Fortuner putih memasuki halalaman rumah, bahkan hanya dengan melihat mobilnya saja Aisyah sudah tahu kalau yang datang adalah Aksa, sedangkan Rindu tidak pernah tahu apakah Aksa punya mobil atau tidak.
"Alhamdulillah, Rindu. Seharian ini aku mencarimu, ke rumah Ayah dan Ibu tapi tidak ada, aku juga mendatangi semua rumah temanmu tapi semua tidak ada yang tahu, aku hampir putus asa. Kamu baik-baik saja kan?"
Aksa memeluk Rindu, kekhawatiran Aksa memang tidak dibuat-buat, Aksa sungguh sangat mengkhawatirkan Rindu, istrinya. Rindu membiarkan Aksa memeluknya, tidak ada perlawanan, ini sentuhan pertama Aksa untuknya setelah mereka resmi berstatus sebagai suami isteri.
"Maaf, aku permisi. Rindu sudah ada di tempat yang tepat bersama orang yang tepat. Assalamualaikum." Aisyah bergegas melangkah menuju mobil, air matanya berjatuhan. Pemandangan yang baru saja dilihatnya membuat kedua tangan Aisyah terasa dingin, ada perih yang menjalari relung hatihya.

"Terimaksih banyak Aisyah sudah mengantarkan istriku pulang."
Asiyah memacu mobilnya sampai hilang ditikungan tanpa menjawab ucapan terimakasih dari Aksa.
Aksa melepaskan pelukannya pada Rindu.
"Masuklah, istirahat." Rindu menurut, Aksa duduk di kursi taman yang tadi diduduki Rindu dan Aisyah.
"Ini mungkin cara pengecut, tapi hanya ini yang bisa aku lakukan untuk membuatmu sempurna melupakanku, Aisyah. Anggaplah aku hidup bahagia dengan Rindu, istriku, sehingga kamu bisa semakin menjauh dariku."

___________________________
"Itu mobil dari Ayah? Terus saja semua harta Ayahku kamu porotin sampai habis, biar setelah bercerai dariku aku jadi gembel dan kamu jadi orang kaya, jadi kamu bisa balas dendam sama aku sampai puas."
"Jangan samakan aku sepertimu yang mengukur orang lain hanya dengan harta."
"Dan jangan samakan aku dengan Aisyah yang bisa mencintaimu sepenuh hati, aku tidak akan pernah jatuh cinta padamu, laki-laki miskin kampungan yang rela melakukan apapun demi harta, kenapa kamu tidak jadi gigolo aja sekalian."
"Jangan bawa-bawa nama Aisyah, dia ... "
"Dia perempuan yang kamu cintai tapi kamu tinggalkan demi menikahiku karena iming-iming harta Ayahku? Aku pura-pura tidur saat kalian berbicara, jadi aku mendengar semua yang kalian bicarakan."

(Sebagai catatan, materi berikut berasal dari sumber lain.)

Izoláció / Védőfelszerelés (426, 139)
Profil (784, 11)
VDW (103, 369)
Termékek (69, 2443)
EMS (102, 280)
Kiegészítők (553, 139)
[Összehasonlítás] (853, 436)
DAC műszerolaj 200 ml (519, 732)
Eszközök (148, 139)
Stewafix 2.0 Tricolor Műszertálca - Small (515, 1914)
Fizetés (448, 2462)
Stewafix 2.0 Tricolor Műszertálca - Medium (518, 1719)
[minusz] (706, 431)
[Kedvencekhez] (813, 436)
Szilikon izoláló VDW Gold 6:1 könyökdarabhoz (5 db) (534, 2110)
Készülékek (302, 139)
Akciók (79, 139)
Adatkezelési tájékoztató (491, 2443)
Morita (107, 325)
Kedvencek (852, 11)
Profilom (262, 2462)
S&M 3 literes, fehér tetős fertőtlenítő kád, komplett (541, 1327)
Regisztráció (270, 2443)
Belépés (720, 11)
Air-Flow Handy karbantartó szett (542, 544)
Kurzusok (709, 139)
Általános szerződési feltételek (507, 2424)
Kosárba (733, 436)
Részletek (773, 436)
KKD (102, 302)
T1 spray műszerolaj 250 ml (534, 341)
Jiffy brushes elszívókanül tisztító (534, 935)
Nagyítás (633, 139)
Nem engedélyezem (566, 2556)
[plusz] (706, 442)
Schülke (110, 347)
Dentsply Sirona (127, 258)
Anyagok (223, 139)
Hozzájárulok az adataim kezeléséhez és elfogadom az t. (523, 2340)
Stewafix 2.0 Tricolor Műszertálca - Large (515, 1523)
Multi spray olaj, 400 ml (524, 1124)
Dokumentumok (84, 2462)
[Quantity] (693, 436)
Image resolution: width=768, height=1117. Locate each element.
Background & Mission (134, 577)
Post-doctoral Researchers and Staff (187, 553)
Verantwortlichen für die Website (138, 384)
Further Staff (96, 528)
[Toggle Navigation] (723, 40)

"Sudah cukup, Rindu. Sekarang aku suamimu dan kamu istriku, masing-masing kita punya hak dan kewajiban yang harus sama-sama kita tunaikan, tidak usah melibatkan orang lain. Aku akan belajar jadi suami yang baik untukmu dan tolong kamu belajarlah untuk menjadi istri yang baik untukku."
"Jangan mimpi!"

Rindu membanting pintu kamarnya. Aksa mendorong pintu itu hingga terbuka.
"Rindu, sekarang ini aku adalah suamimu dan kamu adalah istriku. Seorang istri wajib taat pada suaminya terhadap segala yang diperintahkannya selama tidak termasuk perbuatan durhaka pada Allah. Ketaatan istri kepada suami telah diwajibkan Allah sebagaimana Allah mewajibkan jihad pada laki-laki. Allah menetapkan pahala mati syahid atau kemenangan di dalam jihad seperti pahala istri yang taat kepada suaminya. Hanya saja jihad itu fardhu kifayah, sedangkan ketaatan istri pada suami itu fardhu ain atas setiap istri selama terdapat ikatan perkawinan antara dia dan suaminya."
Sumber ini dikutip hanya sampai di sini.